=== SHORT TASK ===
Copy out the records below word for word, everything from the very first line down to the line containing "Open the help", with both of those lines included.

"""

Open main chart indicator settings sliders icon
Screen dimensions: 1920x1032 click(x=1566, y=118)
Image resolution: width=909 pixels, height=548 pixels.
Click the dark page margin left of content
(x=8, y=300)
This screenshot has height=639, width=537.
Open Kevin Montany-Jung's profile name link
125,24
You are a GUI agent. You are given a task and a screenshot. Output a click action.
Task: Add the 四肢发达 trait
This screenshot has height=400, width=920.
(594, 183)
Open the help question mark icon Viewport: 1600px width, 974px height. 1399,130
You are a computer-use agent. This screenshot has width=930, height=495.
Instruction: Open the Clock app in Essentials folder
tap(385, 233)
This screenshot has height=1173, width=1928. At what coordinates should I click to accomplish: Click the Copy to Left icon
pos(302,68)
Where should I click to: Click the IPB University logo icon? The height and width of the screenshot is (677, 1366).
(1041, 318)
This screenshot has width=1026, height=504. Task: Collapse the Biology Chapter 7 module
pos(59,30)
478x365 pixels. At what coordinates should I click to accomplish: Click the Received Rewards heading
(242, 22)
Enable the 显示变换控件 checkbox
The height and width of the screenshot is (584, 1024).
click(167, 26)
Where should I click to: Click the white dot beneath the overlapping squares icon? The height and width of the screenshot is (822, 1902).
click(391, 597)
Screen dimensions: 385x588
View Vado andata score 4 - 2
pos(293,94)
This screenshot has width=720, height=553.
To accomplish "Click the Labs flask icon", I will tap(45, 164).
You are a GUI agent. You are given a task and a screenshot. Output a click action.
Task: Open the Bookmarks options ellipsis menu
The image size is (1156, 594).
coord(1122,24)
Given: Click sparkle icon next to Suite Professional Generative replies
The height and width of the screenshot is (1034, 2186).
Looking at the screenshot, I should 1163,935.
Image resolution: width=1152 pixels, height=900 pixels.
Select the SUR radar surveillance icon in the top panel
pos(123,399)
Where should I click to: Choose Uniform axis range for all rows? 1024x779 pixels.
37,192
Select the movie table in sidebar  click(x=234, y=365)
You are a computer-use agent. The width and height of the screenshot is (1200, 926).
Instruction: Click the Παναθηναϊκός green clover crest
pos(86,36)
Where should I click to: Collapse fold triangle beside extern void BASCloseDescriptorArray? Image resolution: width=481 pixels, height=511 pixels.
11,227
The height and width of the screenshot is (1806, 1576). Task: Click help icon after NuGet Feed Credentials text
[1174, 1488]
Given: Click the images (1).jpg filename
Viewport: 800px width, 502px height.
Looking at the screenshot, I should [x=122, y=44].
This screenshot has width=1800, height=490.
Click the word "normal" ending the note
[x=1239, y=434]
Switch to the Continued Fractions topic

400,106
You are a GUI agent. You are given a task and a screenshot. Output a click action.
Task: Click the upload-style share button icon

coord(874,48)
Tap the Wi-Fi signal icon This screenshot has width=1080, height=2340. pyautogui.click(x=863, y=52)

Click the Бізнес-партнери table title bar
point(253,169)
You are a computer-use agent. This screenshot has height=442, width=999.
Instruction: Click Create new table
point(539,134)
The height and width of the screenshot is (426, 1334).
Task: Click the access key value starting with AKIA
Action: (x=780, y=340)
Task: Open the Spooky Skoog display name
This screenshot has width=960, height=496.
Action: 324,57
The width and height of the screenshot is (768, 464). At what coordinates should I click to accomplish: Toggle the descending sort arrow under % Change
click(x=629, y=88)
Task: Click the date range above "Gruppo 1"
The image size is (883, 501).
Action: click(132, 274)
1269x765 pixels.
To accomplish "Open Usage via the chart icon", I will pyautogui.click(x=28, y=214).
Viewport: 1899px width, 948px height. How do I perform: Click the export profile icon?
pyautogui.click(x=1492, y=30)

"""

=== OUTPUT FOR THIS EXERCISE ===
Open main chart indicator settings sliders icon
Screen dimensions: 1920x1032 click(x=1566, y=118)
Image resolution: width=909 pixels, height=548 pixels.
Click the dark page margin left of content
(x=8, y=300)
This screenshot has height=639, width=537.
Open Kevin Montany-Jung's profile name link
125,24
You are a GUI agent. You are given a task and a screenshot. Output a click action.
Task: Add the 四肢发达 trait
This screenshot has height=400, width=920.
(594, 183)
Open the help question mark icon Viewport: 1600px width, 974px height. 1399,130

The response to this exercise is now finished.